• YOUR TASK: Print the listing below in its entirety, character for character.

• SOURCE MATERIAL:
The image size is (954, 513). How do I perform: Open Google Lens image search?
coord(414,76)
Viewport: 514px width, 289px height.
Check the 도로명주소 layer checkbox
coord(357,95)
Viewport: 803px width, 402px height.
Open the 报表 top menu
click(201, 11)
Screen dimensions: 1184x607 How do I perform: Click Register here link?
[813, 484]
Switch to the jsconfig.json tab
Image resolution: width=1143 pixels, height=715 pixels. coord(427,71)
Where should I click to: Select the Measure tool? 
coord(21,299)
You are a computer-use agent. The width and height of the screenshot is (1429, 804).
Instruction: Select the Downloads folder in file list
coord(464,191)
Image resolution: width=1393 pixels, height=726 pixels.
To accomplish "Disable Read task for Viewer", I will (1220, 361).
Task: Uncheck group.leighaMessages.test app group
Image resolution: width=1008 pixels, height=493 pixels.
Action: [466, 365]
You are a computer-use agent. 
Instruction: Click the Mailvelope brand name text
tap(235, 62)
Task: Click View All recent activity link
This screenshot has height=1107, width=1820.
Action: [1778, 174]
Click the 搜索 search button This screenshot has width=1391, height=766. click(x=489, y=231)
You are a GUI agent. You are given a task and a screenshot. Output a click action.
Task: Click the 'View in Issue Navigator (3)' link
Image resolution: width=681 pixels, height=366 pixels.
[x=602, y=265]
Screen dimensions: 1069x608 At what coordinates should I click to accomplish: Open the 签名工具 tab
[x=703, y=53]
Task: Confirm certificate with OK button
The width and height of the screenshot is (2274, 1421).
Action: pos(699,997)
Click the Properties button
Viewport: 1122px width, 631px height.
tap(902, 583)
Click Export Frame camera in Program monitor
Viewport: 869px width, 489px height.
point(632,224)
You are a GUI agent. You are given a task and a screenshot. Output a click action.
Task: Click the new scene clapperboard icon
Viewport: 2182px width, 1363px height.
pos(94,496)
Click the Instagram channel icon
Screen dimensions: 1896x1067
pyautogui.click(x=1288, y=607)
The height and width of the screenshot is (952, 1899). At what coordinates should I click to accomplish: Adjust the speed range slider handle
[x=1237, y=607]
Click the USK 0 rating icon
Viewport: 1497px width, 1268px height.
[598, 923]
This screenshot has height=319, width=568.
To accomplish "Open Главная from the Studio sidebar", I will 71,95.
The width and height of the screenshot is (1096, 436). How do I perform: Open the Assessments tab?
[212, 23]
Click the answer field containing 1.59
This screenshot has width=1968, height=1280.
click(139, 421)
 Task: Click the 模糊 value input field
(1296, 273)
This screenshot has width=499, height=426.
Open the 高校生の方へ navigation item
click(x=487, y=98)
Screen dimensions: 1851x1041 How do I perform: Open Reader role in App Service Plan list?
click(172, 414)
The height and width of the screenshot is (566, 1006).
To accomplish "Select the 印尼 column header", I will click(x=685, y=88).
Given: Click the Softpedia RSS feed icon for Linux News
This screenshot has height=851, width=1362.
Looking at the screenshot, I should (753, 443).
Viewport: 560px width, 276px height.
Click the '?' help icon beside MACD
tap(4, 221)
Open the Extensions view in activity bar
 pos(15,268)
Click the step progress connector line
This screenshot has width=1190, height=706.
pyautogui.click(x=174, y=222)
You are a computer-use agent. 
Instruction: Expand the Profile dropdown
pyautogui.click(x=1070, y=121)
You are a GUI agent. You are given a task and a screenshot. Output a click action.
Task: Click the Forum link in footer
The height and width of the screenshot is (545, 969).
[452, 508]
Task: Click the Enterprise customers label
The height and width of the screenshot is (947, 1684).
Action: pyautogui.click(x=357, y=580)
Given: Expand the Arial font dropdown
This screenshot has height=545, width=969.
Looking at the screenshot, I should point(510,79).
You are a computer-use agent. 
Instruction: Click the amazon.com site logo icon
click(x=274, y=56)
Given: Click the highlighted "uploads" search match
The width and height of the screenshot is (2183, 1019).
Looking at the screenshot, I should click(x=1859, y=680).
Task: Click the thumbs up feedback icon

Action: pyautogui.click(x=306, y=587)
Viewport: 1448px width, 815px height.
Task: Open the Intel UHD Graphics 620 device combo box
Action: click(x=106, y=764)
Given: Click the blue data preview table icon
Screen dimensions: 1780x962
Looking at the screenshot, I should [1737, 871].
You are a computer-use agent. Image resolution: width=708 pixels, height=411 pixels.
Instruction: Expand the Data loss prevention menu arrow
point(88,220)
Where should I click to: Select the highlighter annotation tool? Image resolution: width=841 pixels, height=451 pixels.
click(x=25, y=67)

• EXERCISE SOLUTION:
The image size is (954, 513). How do I perform: Open Google Lens image search?
coord(414,76)
Viewport: 514px width, 289px height.
Check the 도로명주소 layer checkbox
coord(357,95)
Viewport: 803px width, 402px height.
Open the 报表 top menu
click(201, 11)
Screen dimensions: 1184x607 How do I perform: Click Register here link?
[813, 484]
Switch to the jsconfig.json tab
Image resolution: width=1143 pixels, height=715 pixels. coord(427,71)
Where should I click to: Select the Measure tool? 
coord(21,299)
You are a computer-use agent. The width and height of the screenshot is (1429, 804).
Instruction: Select the Downloads folder in file list
coord(464,191)
Image resolution: width=1393 pixels, height=726 pixels.
To accomplish "Disable Read task for Viewer", I will (1220, 361).
Task: Uncheck group.leighaMessages.test app group
Image resolution: width=1008 pixels, height=493 pixels.
Action: [466, 365]
You are a computer-use agent. 
Instruction: Click the Mailvelope brand name text
tap(235, 62)
Task: Click View All recent activity link
This screenshot has height=1107, width=1820.
Action: [1778, 174]
Click the 搜索 search button This screenshot has width=1391, height=766. click(x=489, y=231)
You are a GUI agent. You are given a task and a screenshot. Output a click action.
Task: Click the 'View in Issue Navigator (3)' link
Image resolution: width=681 pixels, height=366 pixels.
[x=602, y=265]
Screen dimensions: 1069x608 At what coordinates should I click to accomplish: Open the 签名工具 tab
[x=703, y=53]
Task: Confirm certificate with OK button
The width and height of the screenshot is (2274, 1421).
Action: pos(699,997)
Click the Properties button
Viewport: 1122px width, 631px height.
tap(902, 583)
Click Export Frame camera in Program monitor
Viewport: 869px width, 489px height.
point(632,224)
You are a GUI agent. You are given a task and a screenshot. Output a click action.
Task: Click the new scene clapperboard icon
Viewport: 2182px width, 1363px height.
pos(94,496)
Click the Instagram channel icon
Screen dimensions: 1896x1067
pyautogui.click(x=1288, y=607)
The height and width of the screenshot is (952, 1899). At what coordinates should I click to accomplish: Adjust the speed range slider handle
[x=1237, y=607]
Click the USK 0 rating icon
Viewport: 1497px width, 1268px height.
[598, 923]
This screenshot has height=319, width=568.
To accomplish "Open Главная from the Studio sidebar", I will 71,95.
The width and height of the screenshot is (1096, 436). How do I perform: Open the Assessments tab?
[212, 23]
Click the answer field containing 1.59
This screenshot has width=1968, height=1280.
click(139, 421)
 Task: Click the 模糊 value input field
(1296, 273)
This screenshot has width=499, height=426.
Open the 高校生の方へ navigation item
click(x=487, y=98)
Screen dimensions: 1851x1041 How do I perform: Open Reader role in App Service Plan list?
click(172, 414)
The height and width of the screenshot is (566, 1006).
To accomplish "Select the 印尼 column header", I will click(x=685, y=88).
Given: Click the Softpedia RSS feed icon for Linux News
This screenshot has height=851, width=1362.
Looking at the screenshot, I should (753, 443).
Viewport: 560px width, 276px height.
Click the '?' help icon beside MACD
tap(4, 221)
Open the Extensions view in activity bar
 pos(15,268)
Click the step progress connector line
This screenshot has width=1190, height=706.
pyautogui.click(x=174, y=222)
You are a computer-use agent. 
Instruction: Expand the Profile dropdown
pyautogui.click(x=1070, y=121)
You are a GUI agent. You are given a task and a screenshot. Output a click action.
Task: Click the Forum link in footer
The height and width of the screenshot is (545, 969).
[452, 508]
Task: Click the Enterprise customers label
The height and width of the screenshot is (947, 1684).
Action: pyautogui.click(x=357, y=580)
Given: Expand the Arial font dropdown
This screenshot has height=545, width=969.
Looking at the screenshot, I should point(510,79).
You are a computer-use agent. 
Instruction: Click the amazon.com site logo icon
click(x=274, y=56)
Given: Click the highlighted "uploads" search match
The width and height of the screenshot is (2183, 1019).
Looking at the screenshot, I should click(x=1859, y=680).
Task: Click the thumbs up feedback icon

Action: pyautogui.click(x=306, y=587)
Viewport: 1448px width, 815px height.
Task: Open the Intel UHD Graphics 620 device combo box
Action: click(x=106, y=764)
Given: Click the blue data preview table icon
Screen dimensions: 1780x962
Looking at the screenshot, I should [1737, 871].
You are a computer-use agent. Image resolution: width=708 pixels, height=411 pixels.
Instruction: Expand the Data loss prevention menu arrow
point(88,220)
Where should I click to: Select the highlighter annotation tool? Image resolution: width=841 pixels, height=451 pixels.
click(x=25, y=67)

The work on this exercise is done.